>> Start Input material

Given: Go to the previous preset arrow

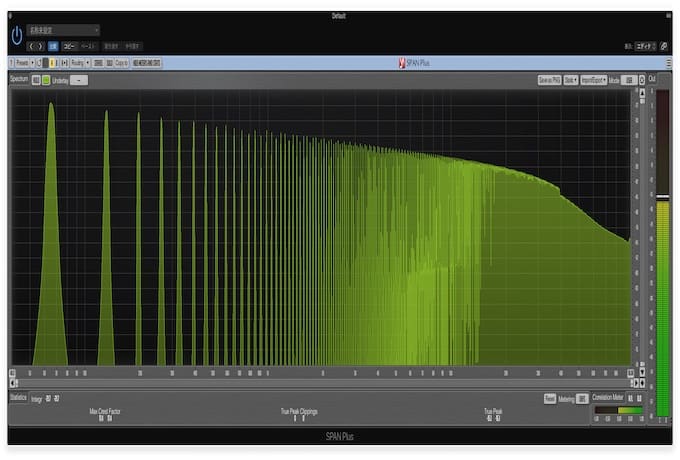Looking at the screenshot, I should click(32, 46).
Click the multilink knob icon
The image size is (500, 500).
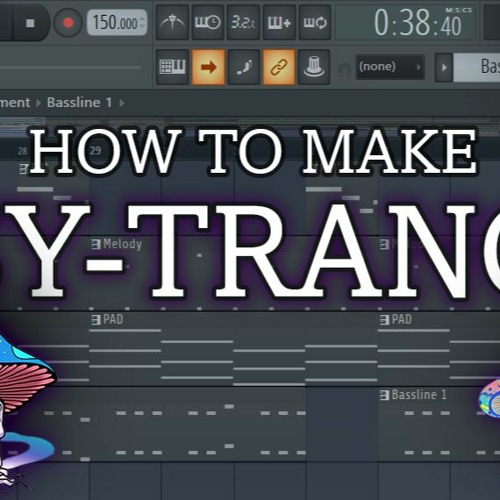coord(314,67)
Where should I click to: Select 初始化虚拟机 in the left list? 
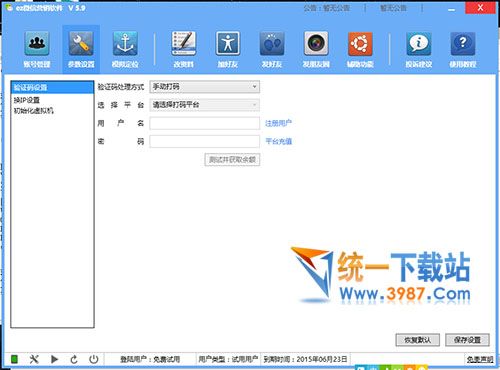click(x=33, y=110)
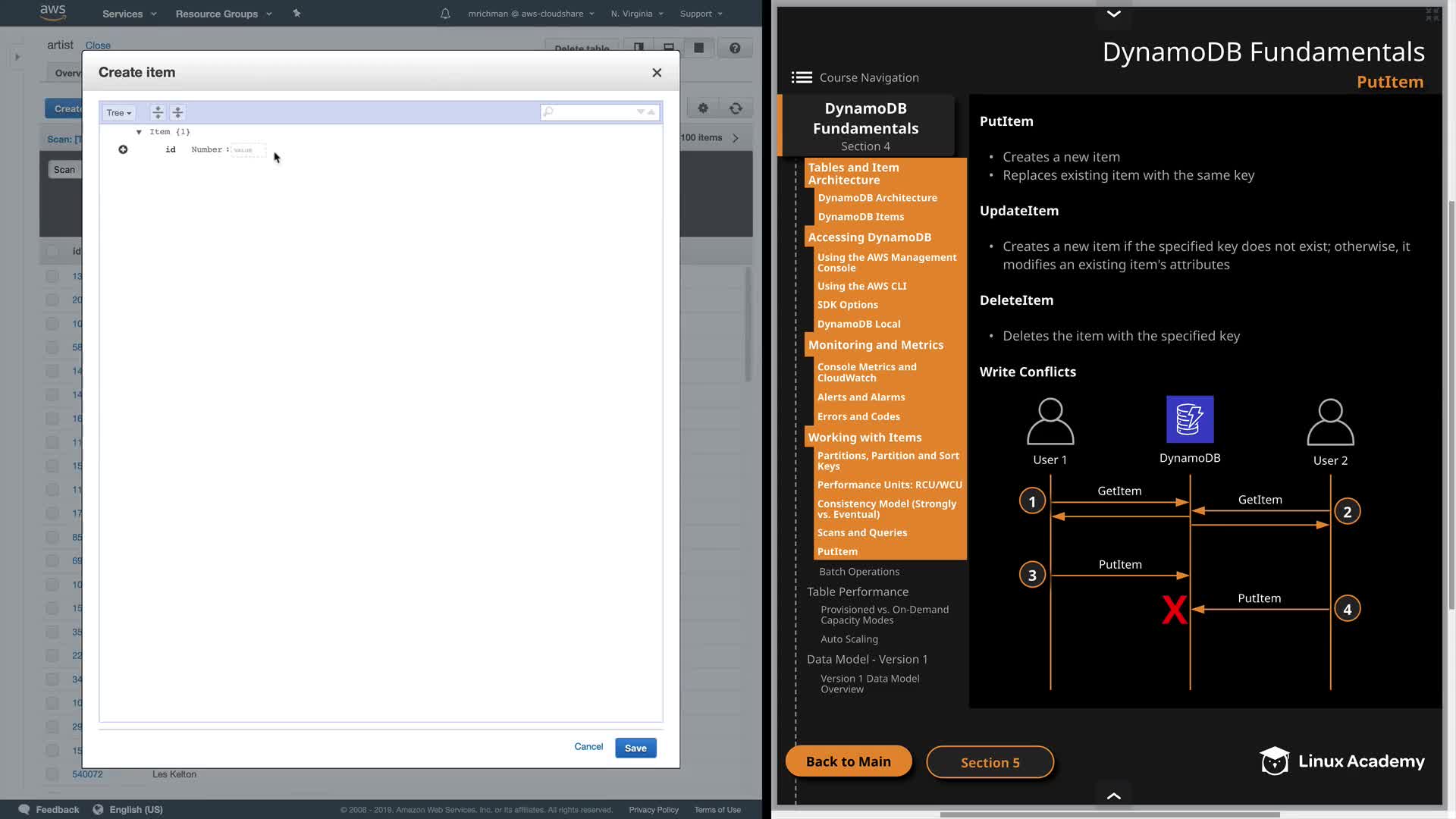
Task: Click the expand all fields icon
Action: [x=158, y=112]
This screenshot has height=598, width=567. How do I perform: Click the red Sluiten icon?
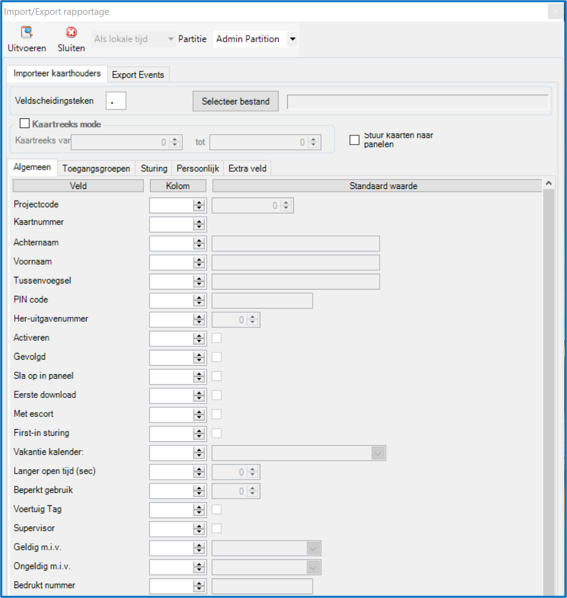pyautogui.click(x=71, y=32)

>> End Input material

Job: Render every line of the material above as a Markdown table with the columns Row and Line. Skip blank lines and leave out the images.

Output:
| Row | Line |
|---|---|
| 1 | Given: Go to the previous preset arrow |
| 2 | Looking at the screenshot, I should click(32, 46). |
| 3 | Click the multilink knob icon |
| 4 | The image size is (500, 500). |
| 5 | coord(314,67) |
| 6 | Where should I click to: Select 初始化虚拟机 in the left list?  |
| 7 | click(x=33, y=110) |
| 8 | Task: Click the expand all fields icon |
| 9 | Action: [x=158, y=112] |
| 10 | This screenshot has height=598, width=567. How do I perform: Click the red Sluiten icon? |
| 11 | pyautogui.click(x=71, y=32) |